Okay, I'd guests a few minutes in case of bad traffic, but this sounds good to me. Course, now will cell phones (providing they work were you are) there isn't any excuse not to call.

Packrat said...

PS - I sure cannot spell or write well! I was trying to say, "I'd give guests a few minutes..." Sometimes I think blogger or whatever messes up what we type. Does anyone else ever think that? lol

Little Black Car said...

We've always followed this policy: If you get there late, you eat what's left over. If you care, you'll be there on time (more or less). I hate being late for events.
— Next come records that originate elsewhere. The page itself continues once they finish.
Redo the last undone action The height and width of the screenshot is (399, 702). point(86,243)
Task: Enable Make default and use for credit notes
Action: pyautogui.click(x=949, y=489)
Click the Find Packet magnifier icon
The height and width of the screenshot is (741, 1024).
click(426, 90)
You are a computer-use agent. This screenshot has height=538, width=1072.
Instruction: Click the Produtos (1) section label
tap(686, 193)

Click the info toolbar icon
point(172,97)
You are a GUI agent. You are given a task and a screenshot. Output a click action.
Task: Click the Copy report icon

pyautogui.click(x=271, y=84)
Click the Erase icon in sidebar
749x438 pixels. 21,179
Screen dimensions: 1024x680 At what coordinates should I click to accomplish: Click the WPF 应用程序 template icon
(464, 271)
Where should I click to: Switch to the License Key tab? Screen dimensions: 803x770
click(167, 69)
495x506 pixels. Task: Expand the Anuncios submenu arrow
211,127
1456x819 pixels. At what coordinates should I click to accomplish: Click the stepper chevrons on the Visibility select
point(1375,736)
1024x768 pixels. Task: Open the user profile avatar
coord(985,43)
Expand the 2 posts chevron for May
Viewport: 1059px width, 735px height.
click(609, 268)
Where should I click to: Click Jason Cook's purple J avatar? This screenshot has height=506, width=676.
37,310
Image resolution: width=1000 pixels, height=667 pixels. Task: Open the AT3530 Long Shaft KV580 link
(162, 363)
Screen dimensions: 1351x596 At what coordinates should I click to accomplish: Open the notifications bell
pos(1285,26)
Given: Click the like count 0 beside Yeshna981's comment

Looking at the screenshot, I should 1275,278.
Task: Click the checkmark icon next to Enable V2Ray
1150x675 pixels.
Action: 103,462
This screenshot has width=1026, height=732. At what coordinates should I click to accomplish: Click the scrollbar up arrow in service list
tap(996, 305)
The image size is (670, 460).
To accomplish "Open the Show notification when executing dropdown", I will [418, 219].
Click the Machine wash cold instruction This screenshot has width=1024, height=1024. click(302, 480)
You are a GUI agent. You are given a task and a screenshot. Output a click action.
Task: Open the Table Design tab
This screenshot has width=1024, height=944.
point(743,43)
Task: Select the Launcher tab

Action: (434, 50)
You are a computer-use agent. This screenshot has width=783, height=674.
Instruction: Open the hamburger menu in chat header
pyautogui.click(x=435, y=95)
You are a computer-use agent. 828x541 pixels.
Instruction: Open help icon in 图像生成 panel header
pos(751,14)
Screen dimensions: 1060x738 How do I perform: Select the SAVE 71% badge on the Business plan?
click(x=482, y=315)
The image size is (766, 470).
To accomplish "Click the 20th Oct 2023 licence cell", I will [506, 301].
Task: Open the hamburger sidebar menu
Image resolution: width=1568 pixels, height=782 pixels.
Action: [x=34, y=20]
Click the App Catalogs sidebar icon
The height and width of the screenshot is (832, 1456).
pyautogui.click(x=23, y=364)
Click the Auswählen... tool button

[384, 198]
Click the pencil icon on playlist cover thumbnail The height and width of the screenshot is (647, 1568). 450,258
There is an editorial in the New York Times today about a couple with different entertaining styles: She's a night owl, he's an early bird. While I disagree with the "early to bed, early to rise" bit (I'm a night owl and I think we get the same stuff done as do early birds, just at different times of the day), I think the approach to arrival time the writer assumes is absurd. If you told me to be at dinner at 6:30, I'd be there at 6:30, not 8:30! And if I asked you to be there at 6:30 and you arrived at 8:30, I'd think . . . well, I'd be surprised, because I'd have assumed long ago that you weren't coming.

weenie_elise said...

yep, Emily Post also recommends starting the meal when you had planned and the late person can just come into the course you are up too... or offering them the previous courses if it's convenient

Jitterbug said...

I'm glad Emily Post and Dorothy Dix are in sync on this one --- I'd start serving the meal, too. And I hate when people with cell phones think their belatedness is completely excused if they call you 17 times to tell you why they're running late, they're getting into their car, they're five minutes away, they just had to stop for something, etc. Just because they call doesn't make it go away. It gets even ruder that they're making you answer the phone 17 times. Somebody said once that a continually late person doesn't value your time as much as their own. I agree!

Mrs Tailleur said...

There is a french proverb "people who are always late cause people to talk about them." That is just what happens. I used to work with a girl who was always late and her kids were always late. Then she would say everyone is talking about me.

Jitterbug said...

And never be the first one to leave a party of catty people --- you'll be gossiped about, too!